*ACTION ITEM*:
Find the word "agent" below. Copy each line that has it.
[DATA SECTION Boundary: Start]
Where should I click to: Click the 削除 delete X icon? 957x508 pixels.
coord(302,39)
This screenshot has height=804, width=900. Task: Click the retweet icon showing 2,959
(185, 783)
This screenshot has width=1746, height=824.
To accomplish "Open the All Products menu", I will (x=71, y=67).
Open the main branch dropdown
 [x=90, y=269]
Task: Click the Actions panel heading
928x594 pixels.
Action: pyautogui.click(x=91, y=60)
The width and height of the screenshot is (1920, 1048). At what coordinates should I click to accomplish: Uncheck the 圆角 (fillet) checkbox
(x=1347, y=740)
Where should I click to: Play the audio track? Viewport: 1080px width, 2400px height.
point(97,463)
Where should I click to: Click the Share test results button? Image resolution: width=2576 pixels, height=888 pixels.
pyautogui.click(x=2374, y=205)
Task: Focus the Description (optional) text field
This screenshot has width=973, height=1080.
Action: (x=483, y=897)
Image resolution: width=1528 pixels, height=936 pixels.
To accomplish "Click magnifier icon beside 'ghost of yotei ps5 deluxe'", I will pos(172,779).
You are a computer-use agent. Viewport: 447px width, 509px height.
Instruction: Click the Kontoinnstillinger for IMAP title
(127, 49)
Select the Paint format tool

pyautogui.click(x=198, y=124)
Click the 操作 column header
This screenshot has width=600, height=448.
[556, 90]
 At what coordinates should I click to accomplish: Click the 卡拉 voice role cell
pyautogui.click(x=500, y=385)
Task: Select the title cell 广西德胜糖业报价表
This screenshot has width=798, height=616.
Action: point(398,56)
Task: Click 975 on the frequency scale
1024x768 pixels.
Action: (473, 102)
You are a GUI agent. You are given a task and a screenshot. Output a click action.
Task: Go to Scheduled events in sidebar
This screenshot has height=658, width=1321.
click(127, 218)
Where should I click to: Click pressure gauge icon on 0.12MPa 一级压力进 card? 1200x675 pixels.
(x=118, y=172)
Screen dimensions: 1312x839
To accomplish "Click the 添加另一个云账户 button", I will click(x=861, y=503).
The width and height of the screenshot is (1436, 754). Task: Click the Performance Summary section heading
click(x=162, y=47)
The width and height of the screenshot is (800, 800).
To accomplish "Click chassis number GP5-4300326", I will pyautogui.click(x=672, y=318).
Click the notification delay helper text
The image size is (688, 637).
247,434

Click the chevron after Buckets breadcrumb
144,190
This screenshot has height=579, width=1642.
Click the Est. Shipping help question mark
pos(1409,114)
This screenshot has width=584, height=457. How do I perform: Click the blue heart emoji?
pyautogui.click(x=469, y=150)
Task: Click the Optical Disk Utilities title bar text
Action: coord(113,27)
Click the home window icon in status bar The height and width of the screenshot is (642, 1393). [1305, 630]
[DATA SECTION Boundary: End]
*SOLUTION*:
You are a computer-use agent. Viewport: 447px width, 509px height.
You are a GUI agent. You are given a task and a screenshot. Output a click action.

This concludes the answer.